▶ PROBLEM REQUIREMENTS
State how many lines in the records hold the word "agent", giving the number and no other text.

Top of SUPPLIED MATERIAL

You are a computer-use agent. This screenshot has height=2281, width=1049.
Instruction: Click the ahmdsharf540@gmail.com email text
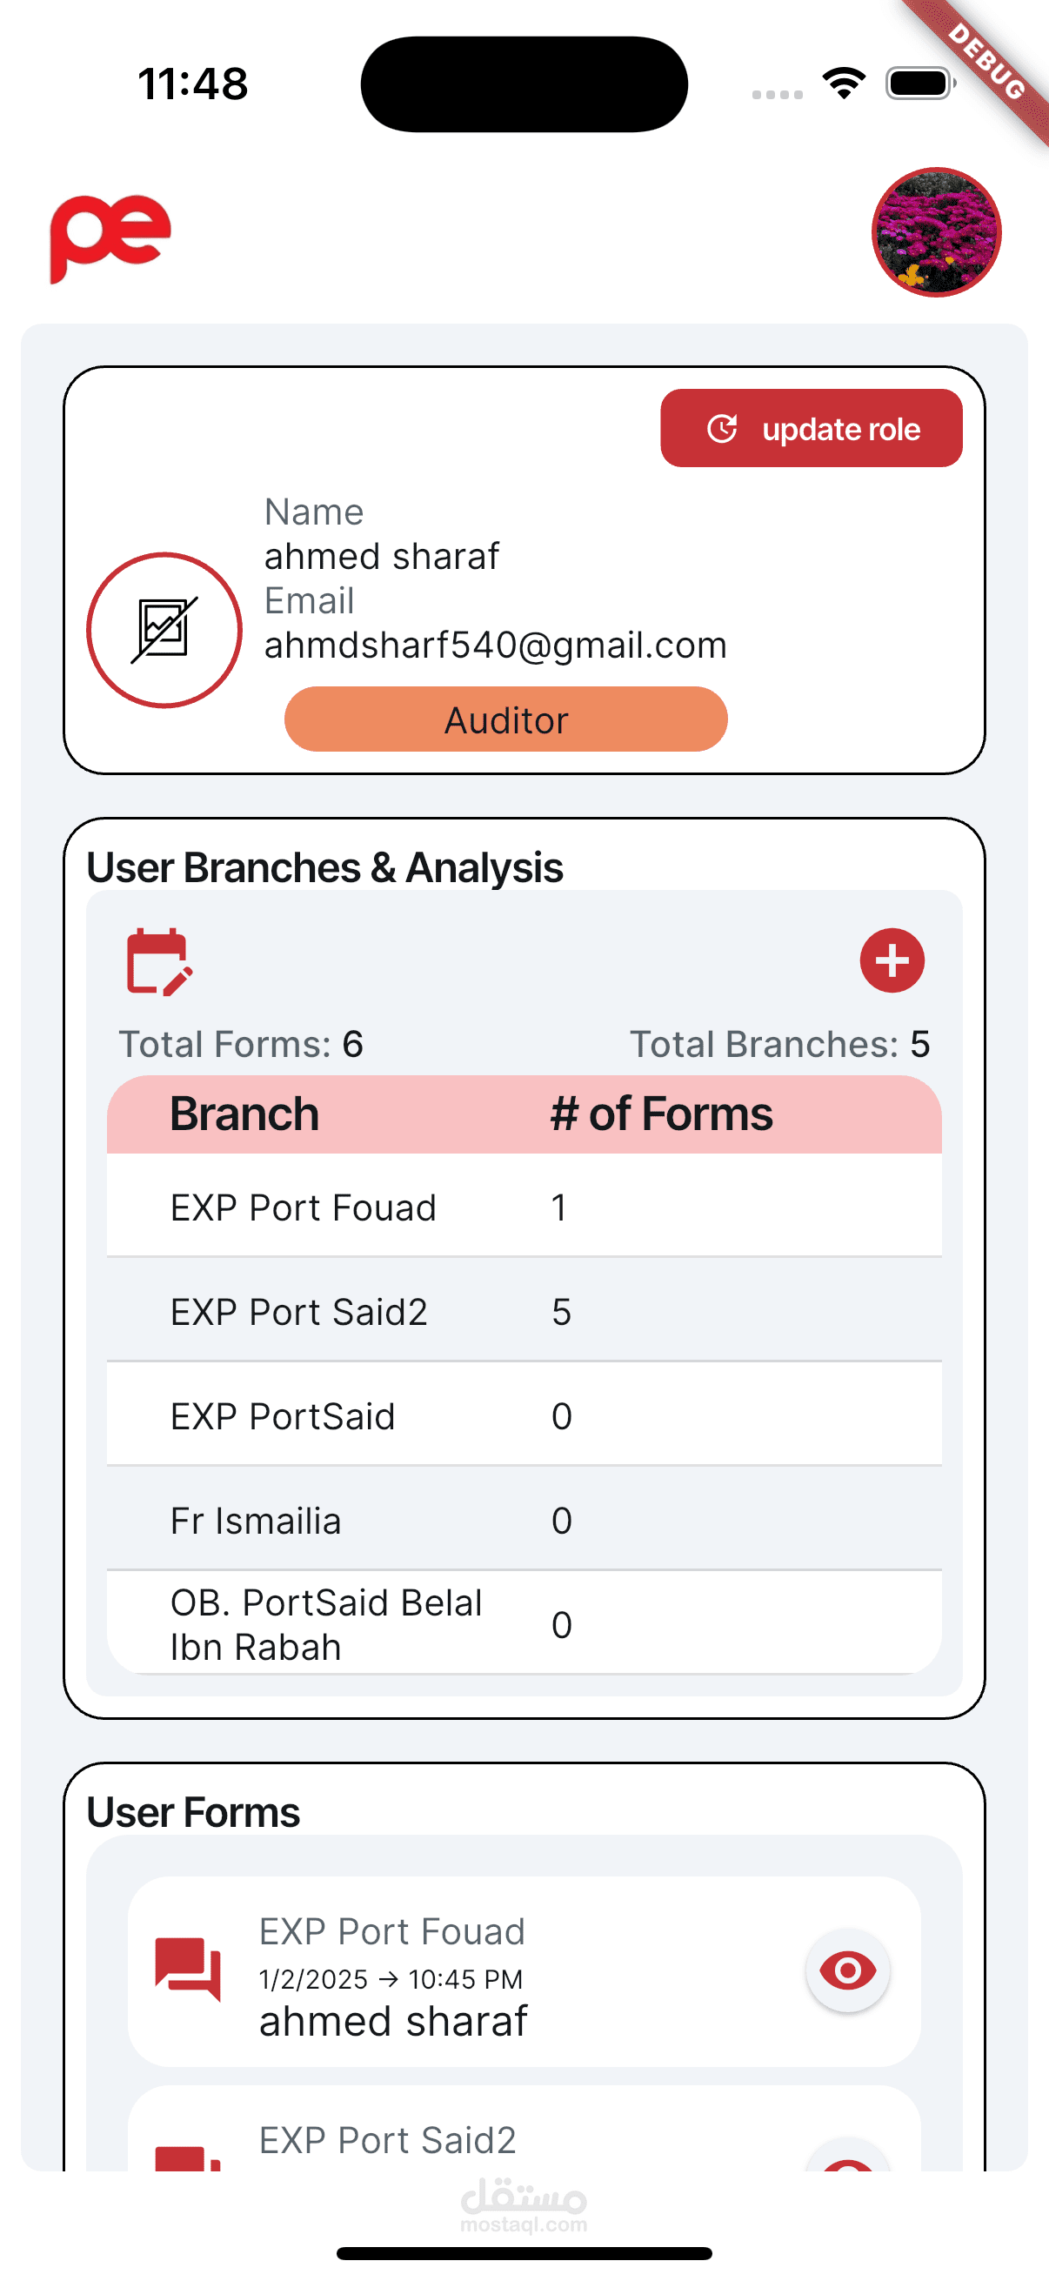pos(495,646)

Bottom of SUPPLIED MATERIAL
Top of SUPPLIED MATERIAL

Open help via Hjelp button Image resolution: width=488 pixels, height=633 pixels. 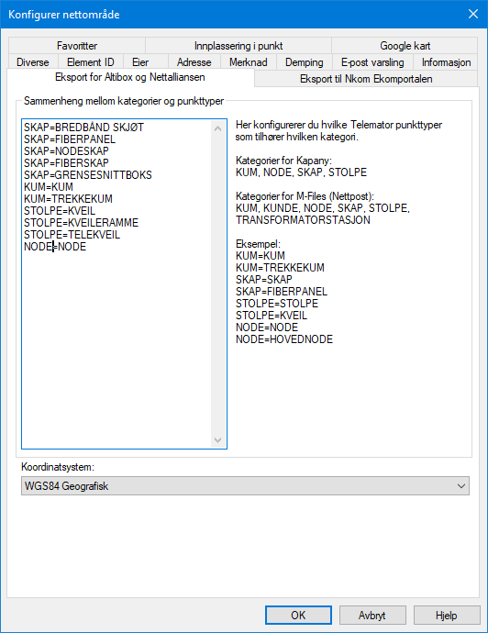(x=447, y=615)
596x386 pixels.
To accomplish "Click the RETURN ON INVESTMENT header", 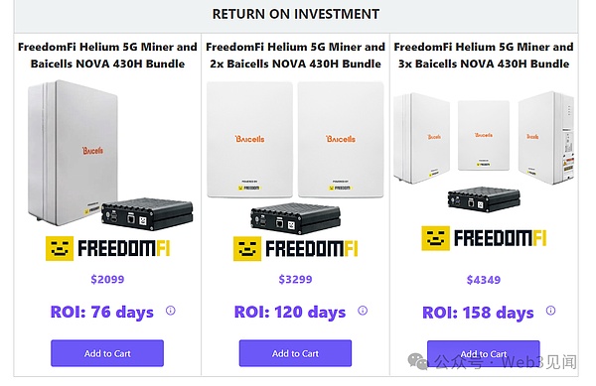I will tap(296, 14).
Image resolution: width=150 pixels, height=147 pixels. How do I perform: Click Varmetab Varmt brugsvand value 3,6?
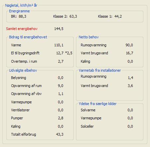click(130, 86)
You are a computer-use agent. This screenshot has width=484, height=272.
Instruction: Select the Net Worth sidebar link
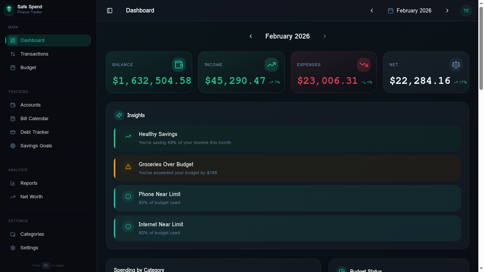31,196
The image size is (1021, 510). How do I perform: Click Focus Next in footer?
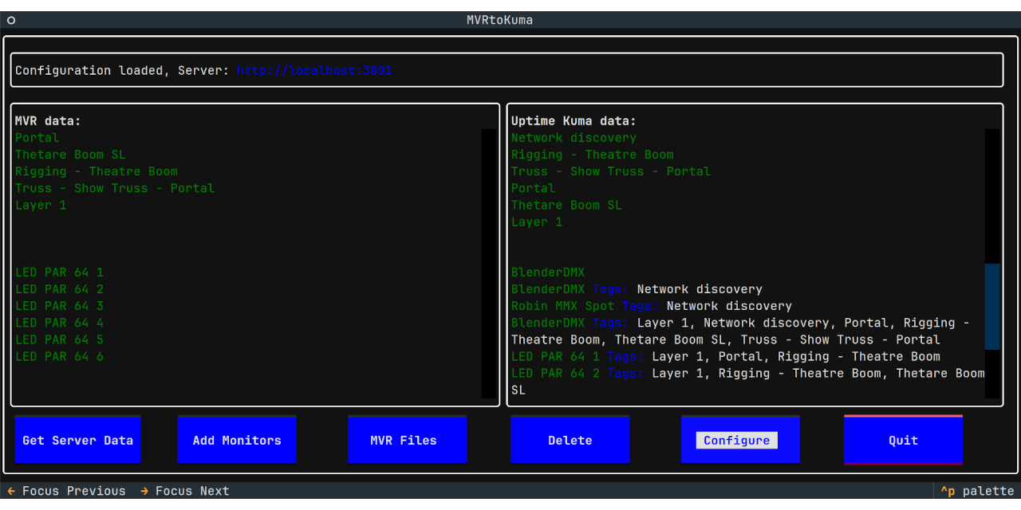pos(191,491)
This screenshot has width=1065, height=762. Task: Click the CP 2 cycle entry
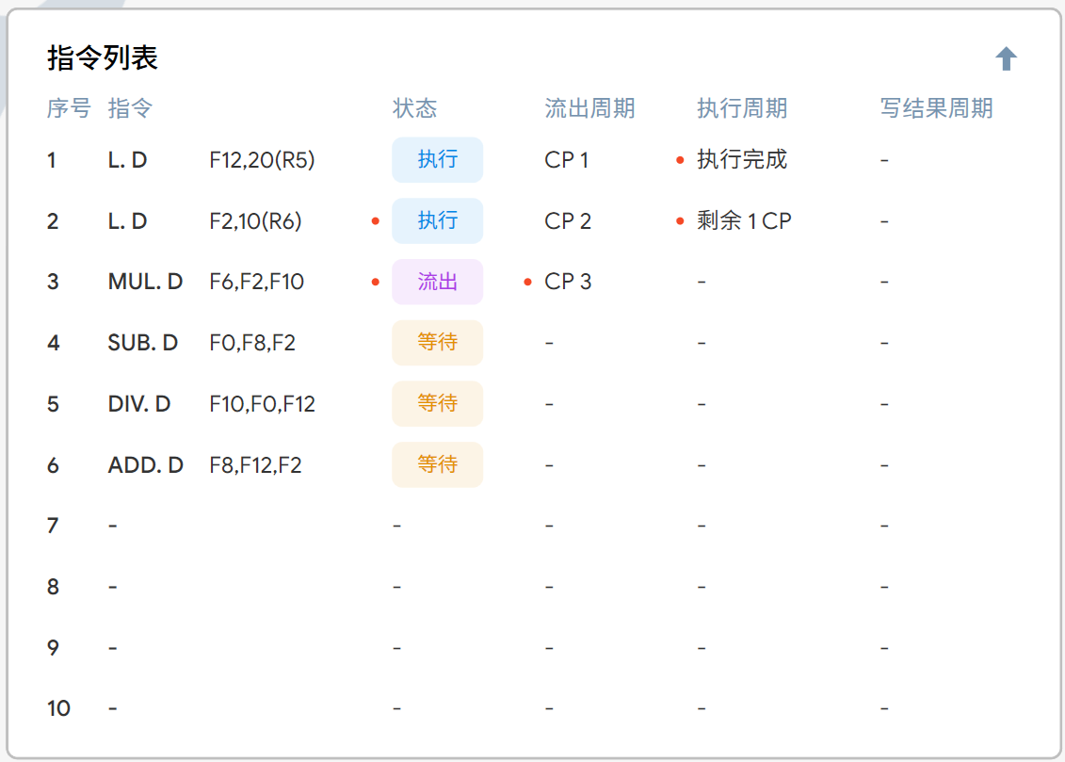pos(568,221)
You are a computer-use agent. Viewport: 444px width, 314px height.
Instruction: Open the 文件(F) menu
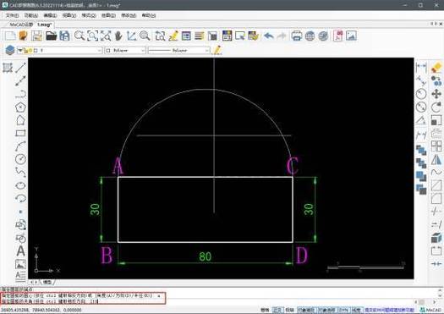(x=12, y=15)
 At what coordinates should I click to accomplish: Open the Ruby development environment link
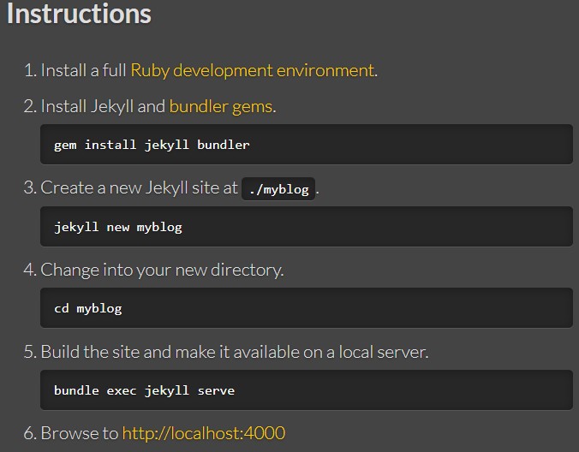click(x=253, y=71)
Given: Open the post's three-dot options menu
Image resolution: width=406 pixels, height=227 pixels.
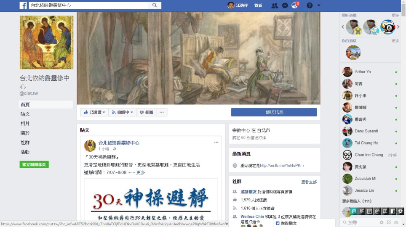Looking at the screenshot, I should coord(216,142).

Bottom of SUPPLIED MATERIAL

▶ EXPECTED ANSWER
3